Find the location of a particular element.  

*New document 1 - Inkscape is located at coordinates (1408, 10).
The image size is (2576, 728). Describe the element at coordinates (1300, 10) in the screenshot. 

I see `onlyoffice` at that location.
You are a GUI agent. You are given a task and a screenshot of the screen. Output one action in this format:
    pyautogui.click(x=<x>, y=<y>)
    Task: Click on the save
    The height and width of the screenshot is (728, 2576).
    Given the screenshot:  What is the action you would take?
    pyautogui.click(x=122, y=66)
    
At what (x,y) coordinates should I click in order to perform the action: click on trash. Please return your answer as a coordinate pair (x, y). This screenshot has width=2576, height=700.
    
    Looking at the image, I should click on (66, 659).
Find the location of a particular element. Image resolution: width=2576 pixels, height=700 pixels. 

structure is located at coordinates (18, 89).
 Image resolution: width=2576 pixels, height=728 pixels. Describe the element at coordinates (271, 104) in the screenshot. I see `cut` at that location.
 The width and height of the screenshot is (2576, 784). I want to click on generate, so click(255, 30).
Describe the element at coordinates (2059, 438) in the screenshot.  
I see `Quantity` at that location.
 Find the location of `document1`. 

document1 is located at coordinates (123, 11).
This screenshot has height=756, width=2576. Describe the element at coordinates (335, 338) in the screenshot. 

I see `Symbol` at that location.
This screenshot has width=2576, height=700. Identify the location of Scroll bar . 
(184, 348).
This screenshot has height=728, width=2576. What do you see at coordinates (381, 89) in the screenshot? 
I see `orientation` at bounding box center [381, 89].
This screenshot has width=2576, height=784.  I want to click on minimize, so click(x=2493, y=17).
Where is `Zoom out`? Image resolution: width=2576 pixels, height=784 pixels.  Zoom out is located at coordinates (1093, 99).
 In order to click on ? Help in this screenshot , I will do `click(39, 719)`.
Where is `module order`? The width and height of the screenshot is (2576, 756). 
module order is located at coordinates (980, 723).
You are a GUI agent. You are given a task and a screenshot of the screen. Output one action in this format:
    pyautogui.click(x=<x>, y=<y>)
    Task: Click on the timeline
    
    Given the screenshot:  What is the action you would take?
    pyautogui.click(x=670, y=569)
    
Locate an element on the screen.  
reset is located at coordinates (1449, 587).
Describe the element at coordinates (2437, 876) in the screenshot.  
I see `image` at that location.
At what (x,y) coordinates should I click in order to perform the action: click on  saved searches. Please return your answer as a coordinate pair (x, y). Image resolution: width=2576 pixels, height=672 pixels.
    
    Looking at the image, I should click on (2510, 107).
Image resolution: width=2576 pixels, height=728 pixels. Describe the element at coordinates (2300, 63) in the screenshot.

◆ ◆ ◆ ◆ ◆ ◆ ◆

▸ Stated exercise
Reproduce every one of the records above verbatim, line by line, without altering a single character.

▸ Correct response
Find the location of a particular element.  

*New document 1 - Inkscape is located at coordinates (1408, 10).
The image size is (2576, 728). Describe the element at coordinates (1300, 10) in the screenshot. 

I see `onlyoffice` at that location.
You are a GUI agent. You are given a task and a screenshot of the screen. Output one action in this format:
    pyautogui.click(x=<x>, y=<y>)
    Task: Click on the save
    The height and width of the screenshot is (728, 2576).
    Given the screenshot:  What is the action you would take?
    pyautogui.click(x=122, y=66)
    
At what (x,y) coordinates should I click in order to perform the action: click on trash. Please return your answer as a coordinate pair (x, y). This screenshot has width=2576, height=700.
    
    Looking at the image, I should click on (66, 659).
Find the location of a particular element. Image resolution: width=2576 pixels, height=700 pixels. 

structure is located at coordinates (18, 89).
 Image resolution: width=2576 pixels, height=728 pixels. Describe the element at coordinates (271, 104) in the screenshot. I see `cut` at that location.
 The width and height of the screenshot is (2576, 784). I want to click on generate, so click(255, 30).
Describe the element at coordinates (2059, 438) in the screenshot.  
I see `Quantity` at that location.
 Find the location of `document1`. 

document1 is located at coordinates (123, 11).
This screenshot has height=756, width=2576. Describe the element at coordinates (335, 338) in the screenshot. 

I see `Symbol` at that location.
This screenshot has width=2576, height=700. Identify the location of Scroll bar . 
(184, 348).
This screenshot has height=728, width=2576. What do you see at coordinates (381, 89) in the screenshot? 
I see `orientation` at bounding box center [381, 89].
This screenshot has width=2576, height=784.  I want to click on minimize, so click(x=2493, y=17).
Where is `Zoom out`? Image resolution: width=2576 pixels, height=784 pixels.  Zoom out is located at coordinates (1093, 99).
 In order to click on ? Help in this screenshot , I will do `click(39, 719)`.
Where is `module order`? The width and height of the screenshot is (2576, 756). 
module order is located at coordinates (980, 723).
You are a GUI agent. You are given a task and a screenshot of the screen. Output one action in this format:
    pyautogui.click(x=<x>, y=<y>)
    Task: Click on the timeline
    
    Given the screenshot:  What is the action you would take?
    pyautogui.click(x=670, y=569)
    
Locate an element on the screen.  
reset is located at coordinates (1449, 587).
Describe the element at coordinates (2437, 876) in the screenshot.  
I see `image` at that location.
At what (x,y) coordinates should I click in order to perform the action: click on  saved searches. Please return your answer as a coordinate pair (x, y). Image resolution: width=2576 pixels, height=672 pixels.
    
    Looking at the image, I should click on (2510, 107).
Image resolution: width=2576 pixels, height=728 pixels. Describe the element at coordinates (2300, 63) in the screenshot.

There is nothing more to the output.